Per discutere del "cessate il fuoco" giunge oggi a Il Cairo, il segretario di stato americano John Kerry per discutere dell'eventuale caduta del piano. Ma non è l'unico. In arrivo in Egitto ci saranno anche Federica Mogherini e Frank Walter Steinmeir, due ministri degli esteri, uno italiano e l'altro tedesco.

Il comunicato delle Brigate di Hamas

Un lavoro che potrebbe risultare un fallimento e anche inutile viste le intenzioni dichiarate da Hamas. Le Brigate Ezzedin al-Qassam infatti hanno rifiutato prontamente e rigorosamente una tregua della guerra anzi hanno minacciato di aumentare ancora di più il fuoco sulla città di Israele. Per Hamas infatti si tratterebbe di una tregua, una tregua che loro non potrebbero mai accettare.
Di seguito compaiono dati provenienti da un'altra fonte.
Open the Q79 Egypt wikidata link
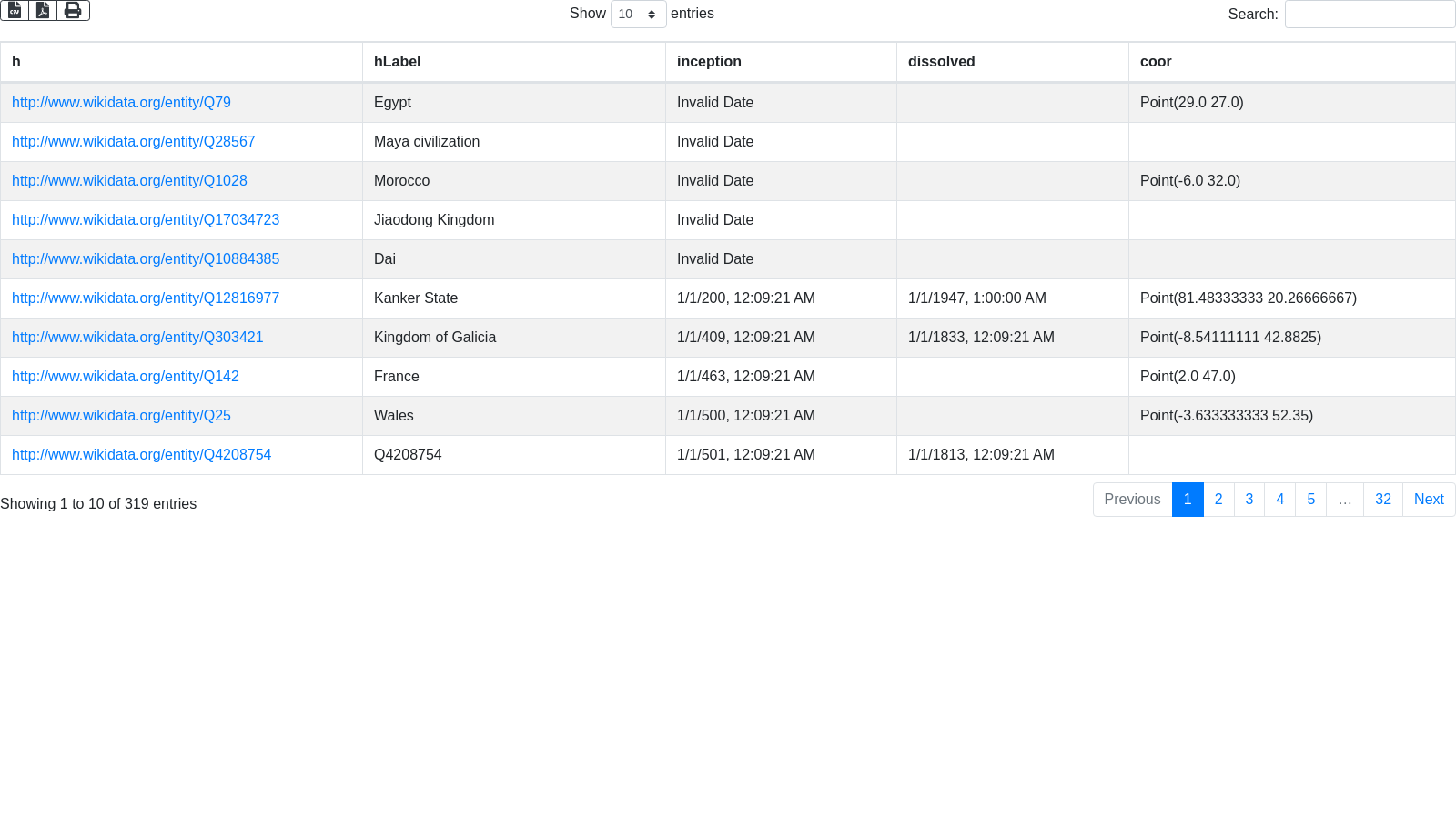The width and height of the screenshot is (1456, 819). [x=121, y=103]
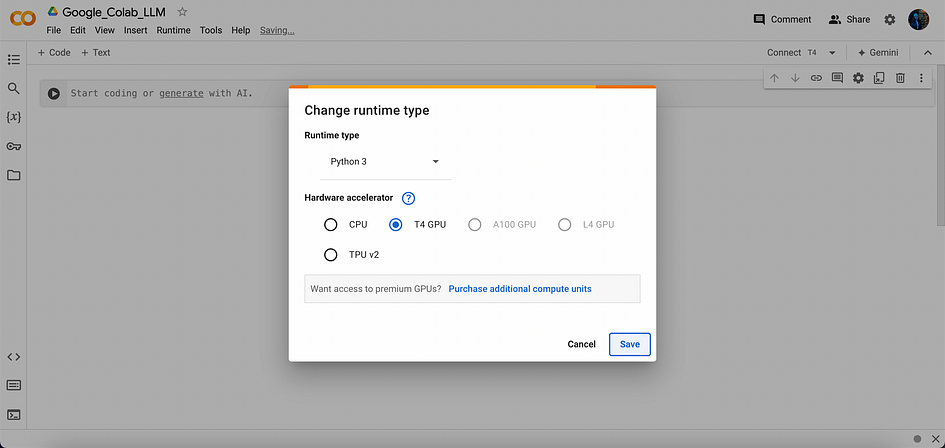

In un comunicato le Brigate minacciano infatti l'intensificazione dell'attacco contro il nemico. Una posizione che non beneficia nessuno anzi non fa altro che aumentare la violenza che già si sta consumando da tanto tempo. Da fonti ufficiali sembra emergere infatti che se Hamas continuerà o intensificherà il lancio dei razzi su Israele, quest'ultima non starà a guardare ma risponderà con ancora più forza e violenza.

Il bilancio di morti e feriti

La tregua sarebbe dovuta arrivare stamattina alle 8, ore italiane, con la disponibilità, entro 48 ore, di accogliere le delegazioni di alto livello. La fazione islamica indica la richiesta di 56 operativi di Hamas riarrestati da Israele dopo il rapimento dei tre ragazzi ebrei.

La proposta di tregua era arrivata lunedì quando le vittime erano salite a più di 180 e con 1100 feriti. Hamas ha lanciato intanto ancora razzi e rivendica di aver lanciato anche verso lo Stato ebraico alcuni droni.